Let $p \neq 2$ be a prime and $\zeta_p$ be a (nontrivial) root of unity. It is well known that $(1-\zeta_p)^{p-1}$ is divisible by $p$ inside $\mathbb{Z}[\zeta_p]$, i.e., there exists $a \in \mathbb{Z}[\zeta_p]$ such that $(1-\zeta_p)^{p-1}= pa$ inside $\mathbb{Z}[\zeta_p]$.

(Remark. As @KCd remarked this ring is in general not a factorial ring, as I initially wrongly assumed.)
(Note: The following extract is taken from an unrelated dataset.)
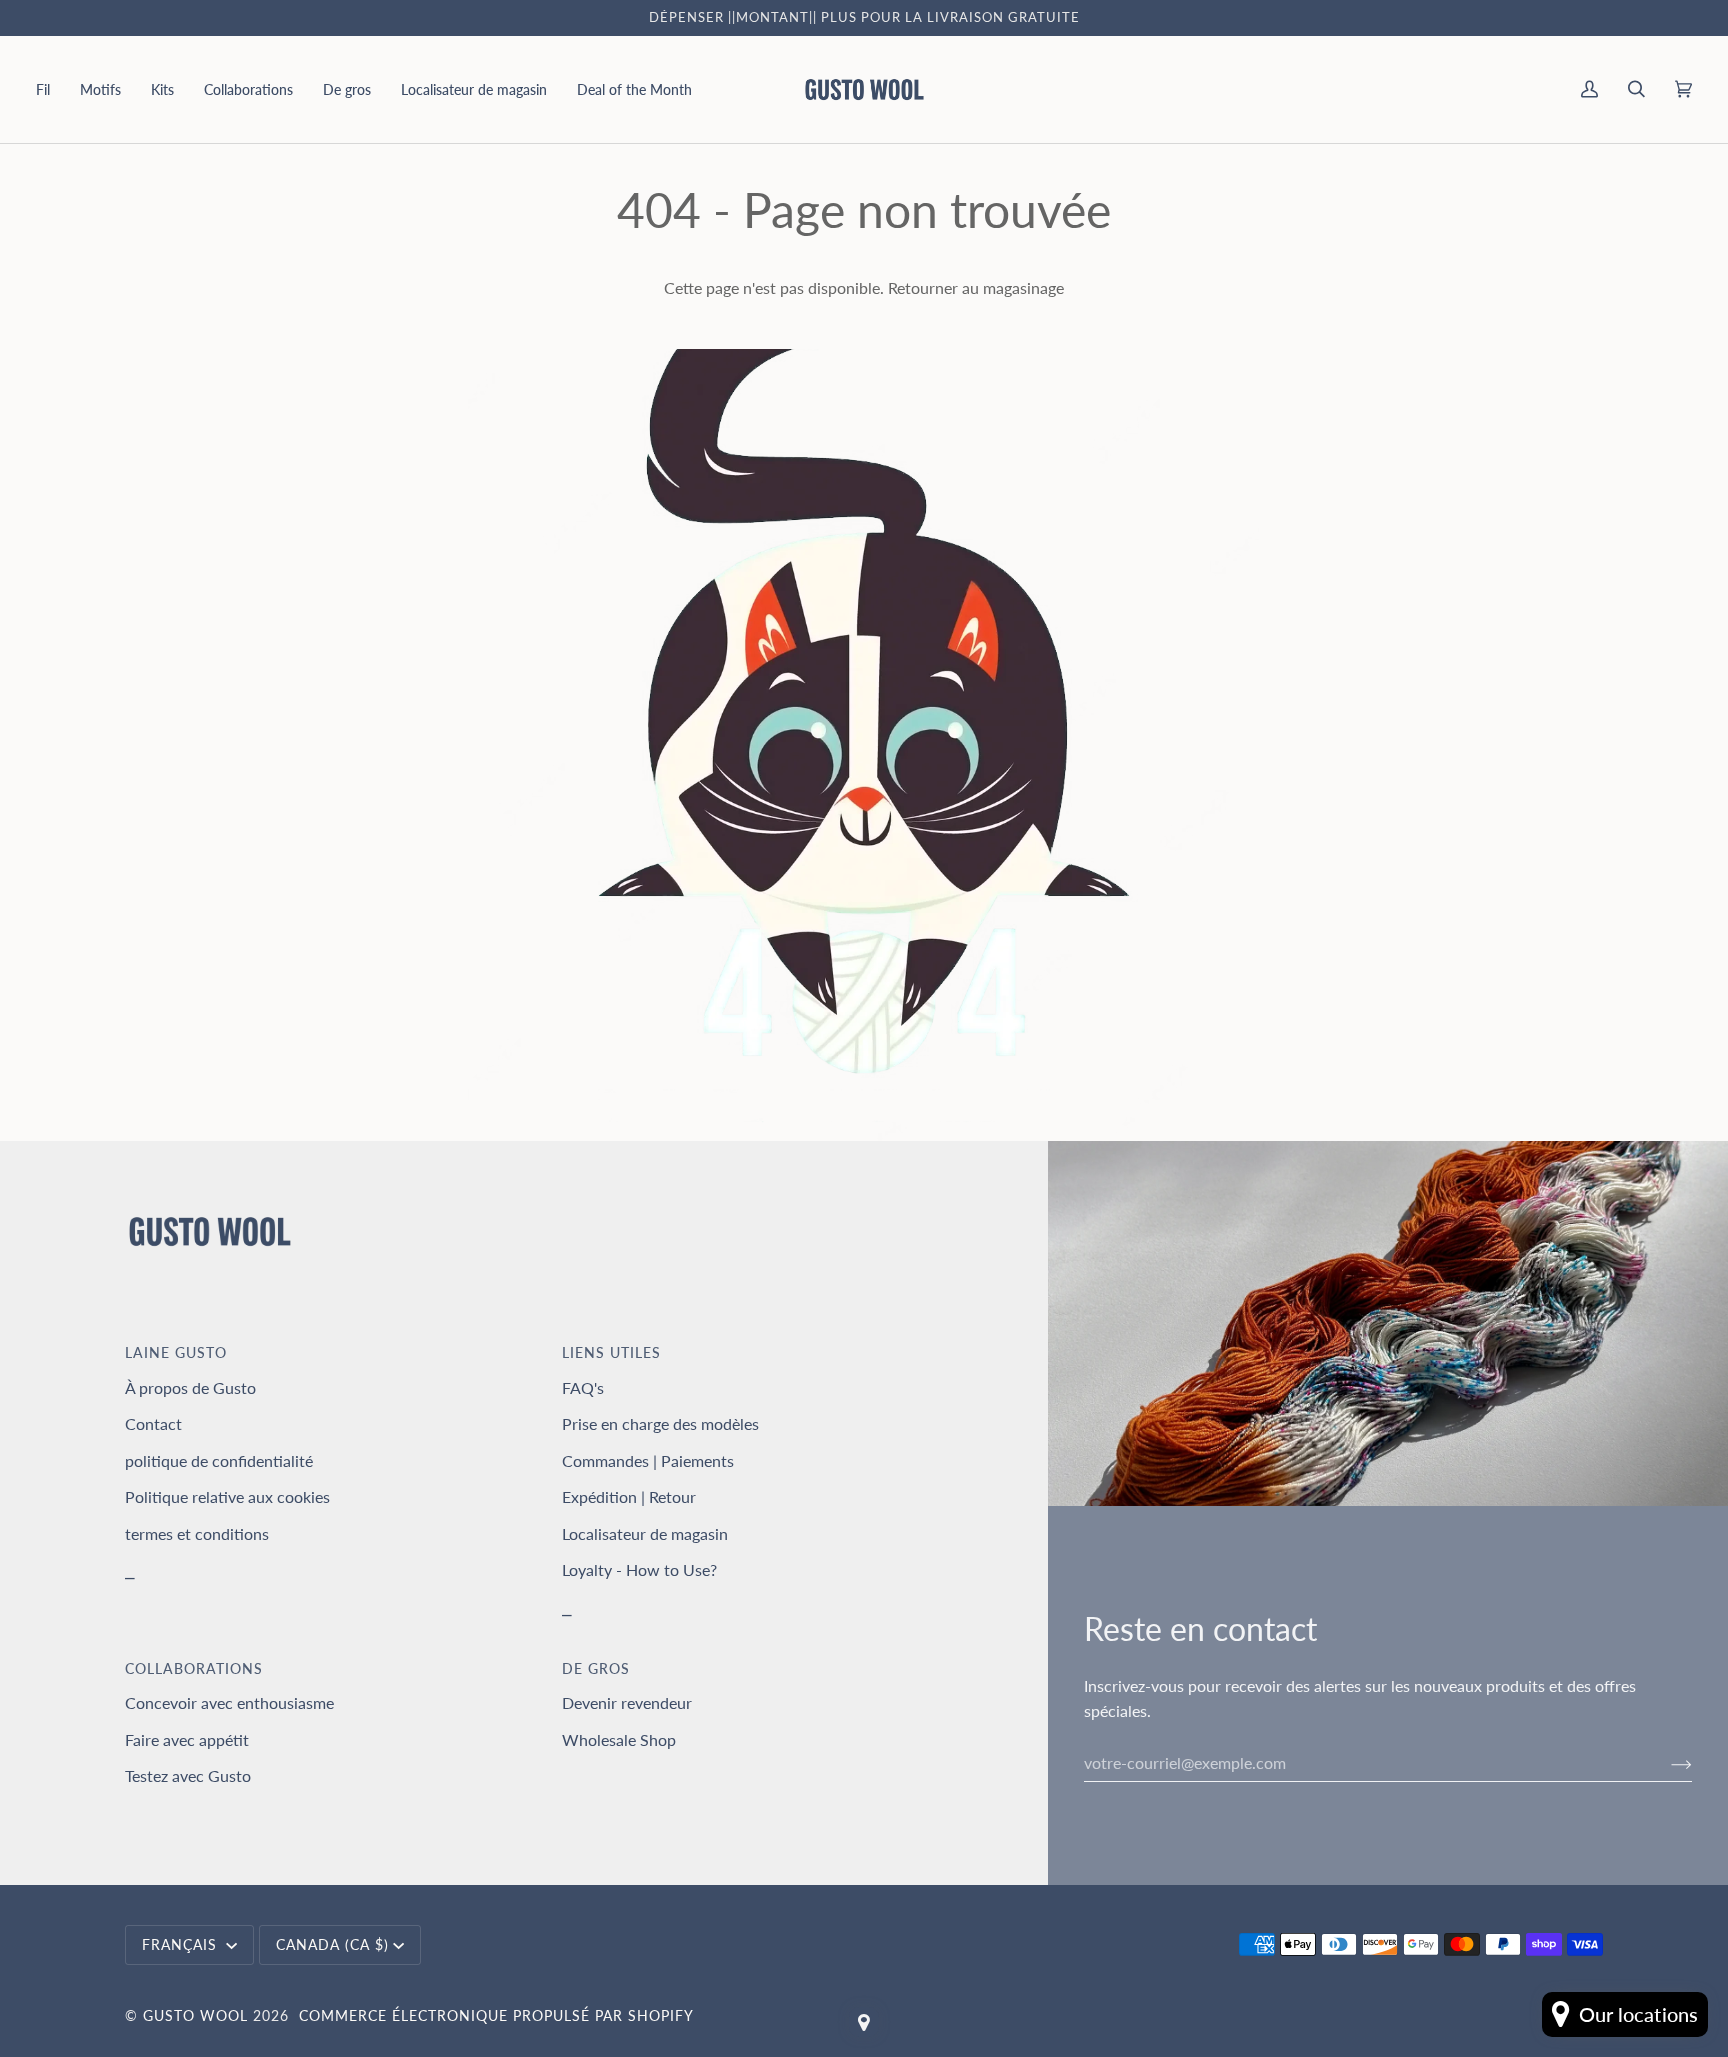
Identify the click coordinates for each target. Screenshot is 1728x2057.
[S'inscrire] (1665, 1763)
(sketch/idea: calculation performed modulo $p$ gives inside $\mathbb{F}_p[X]$ the factorization $X^p-1=(X-1)^p=(X-1)(X-1)^{p-1}$; now inside $X:= \zeta_p$ and use that $\mathbb{F}_p[\zeta_p]$ is a domain, implying $(\zeta_p-1)^{p-1}$ is zero inside $\mathbb{F}_p[\zeta_p]$, so it lifts to an element in the principal ideal $p\mathbb{Z}[\zeta_p]$)

Question: Is it possible to calculate $a \in \mathbb{Z}[\zeta_p]$ satisfying $(\zeta_p-1)^{p-1}=pa$ explicitly?

Answer 1

Yes. For $0 < i < p$, write $g_i = \frac{\zeta^i - 1}{\zeta - 1}$. Then $g_i \in \mathbb{Z}[\zeta_p]$ (and not just the field of fractions) since $(x^i - 1)/(x-1) = 1 + x + \dots + x^{i-1}$. Further, $g_i$ is a unit in $\mathbb{Z}[\zeta_p]$, because $$ \frac{\zeta - 1}{\zeta^i - 1} = \frac{\zeta^M - 1}{\zeta^i - 1}, $$ for any integer $M$ that is $1$ mod $p$, and if we pick $M$ to be divisible by $i$, we can again use the "geometric series trick" to expand.

Now we have $g_i (\zeta - 1) = \zeta^i - 1$. Multiply this for all values of $i$, and we get $$ (\zeta - 1)^{p-1} \prod_{i=1}^{p-1} g_i = \prod_{i=1}^{p-1} (\zeta^i - 1). $$

Now, since the primitive $p$th roots of unity (together with $1$) are the roots of $x^p-1$, the right-hand side is the polynomial $(x^p-1)/(x-1) = 1 + x + x^2 + \dots + x^{p-1}$, evaluated at $x=1$, which is $p$.

We deduce that $$ (\zeta - 1)^{p-1}/p = \prod_{i=1}^{p-1} g_i^{-1}. $$